Im Industriebereich gibt es noch die Flüssigstickstoffkühlung, die allerdings extrem aufwändig ist. Um flüssig zu sein, muss der Stickstoff auf −196 °C gekühlt werden, was große Kühlaggregate erfordert. Wegen der sehr niedrigen Temperatur im Rechner müssen Hauptplatine und andere Objekte wieder von der Rückseite erwärmt werden, damit sie ordnungsgemäß funktionieren. Diese Technik ist sehr schwierig realisierbar, die Betriebs- und Instandhaltungskosten sind meist höher, als wenn man mehrere einzelne Prozessoren parallel betreiben würde. Allgemein gilt es als nicht sinnvoll, eine CPU auf weniger als +10 °C herunterzukühlen, da sonst die Kosten zu hoch werden. Auch haben alle elektronischen Bauteile eine Mindestbetriebstemperatur und an zu stark gekühlten Bauteilen kann sich Kondenswasser niederschlagen, was unbedingt vermieden werden muss.

Flüssigstickstoffkühlung ist jedoch als kurzfristige Lösung zur Aufstellung von neuen Taktfrequenz- und Benchmarkrekorden sinnvoll.

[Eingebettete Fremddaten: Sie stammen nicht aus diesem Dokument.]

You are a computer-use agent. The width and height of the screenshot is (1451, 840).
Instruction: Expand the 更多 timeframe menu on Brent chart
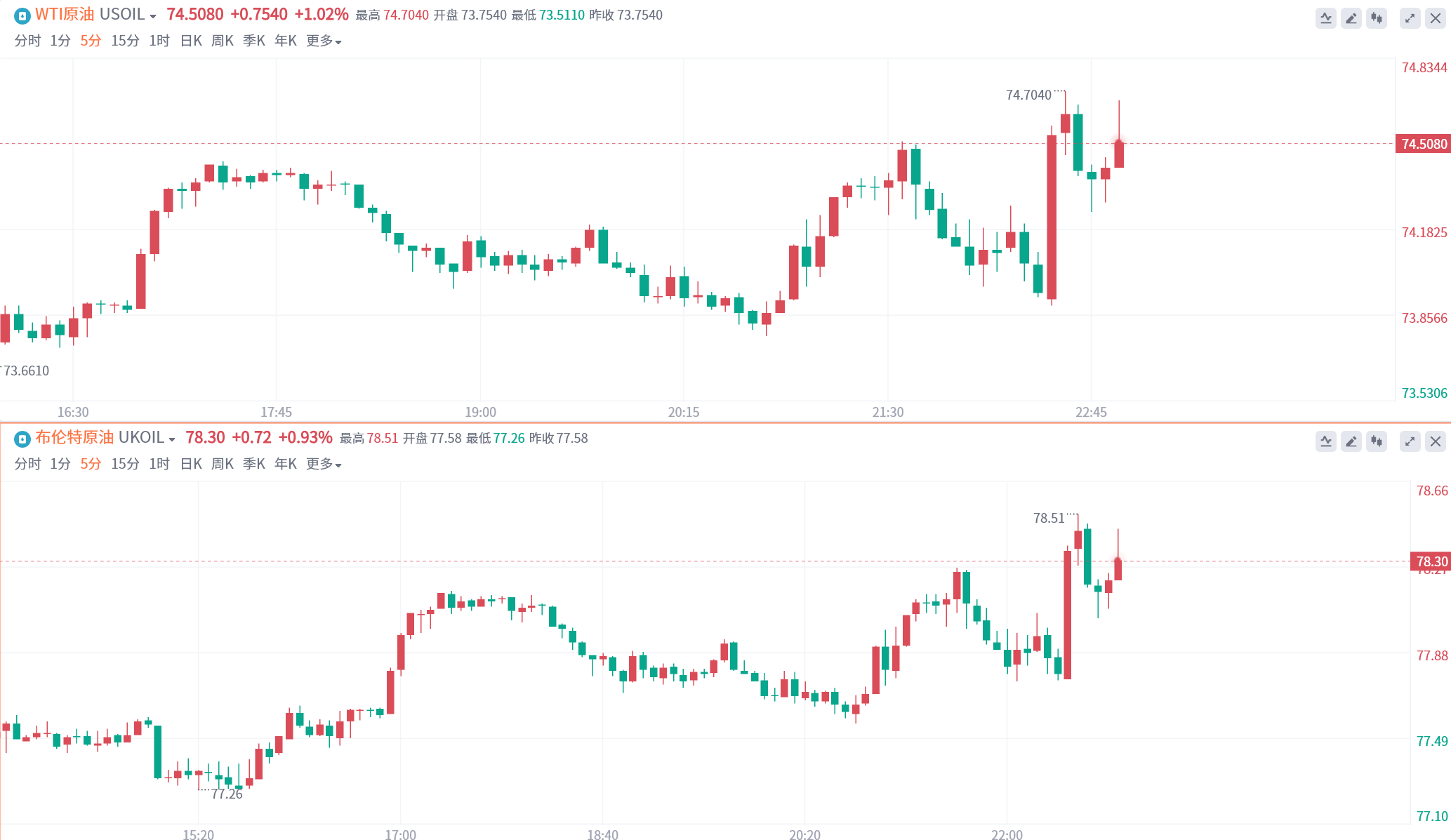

Dafür sind auch keine Kühlaggregate notwendig, der Stickstoff wird einfach aus der Flasche nachgefüllt und verdampft. In diesem Fall entfällt auch die Erwärmung der Rückseite, weil die Komponenten während der kurzen für einen Rekordversuch nötigen Zeit meistens auch ohne derartige Maßnahmen funktionsfähig bleiben.

Einzelne Hersteller verwenden auch Kompressionskältemaschinen. Diese funktionieren ähnlich wie ein Kühlschrank: Ein Kühlmittel wird stark unter Druck gesetzt und die dabei entstehende Wärme abgeführt, beim Ausgleich auf Normaldruck kühlt es weiter ab und kühlt so auch seine Umgebung, sprich Prozessor oder andere Geräte. Diese Lösung wird vor allem bei übertakteten Workstations verwendet, hat aber den Nachteil, auch die Geräuschkulisse eines Kühlschranks zu erzeugen.

Eine weitere Möglichkeit zur Zwangskühlung der CPU bietet das Peltier-Element. Auch hier ist die Gefahr der Bildung von Kondenswasser gegeben. Zudem erzeugt ein Peltier-Element wegen des geringen Wirkungsgrades mindestens noch einmal die gleiche Verlustleistung wie der Prozessor selbst, die zusätzlich abgeführt werden muss. Die „warme“ Seite muss also auch hier per Wasserkühlung oder Kühlkörper mit Lüfter gekühlt werden.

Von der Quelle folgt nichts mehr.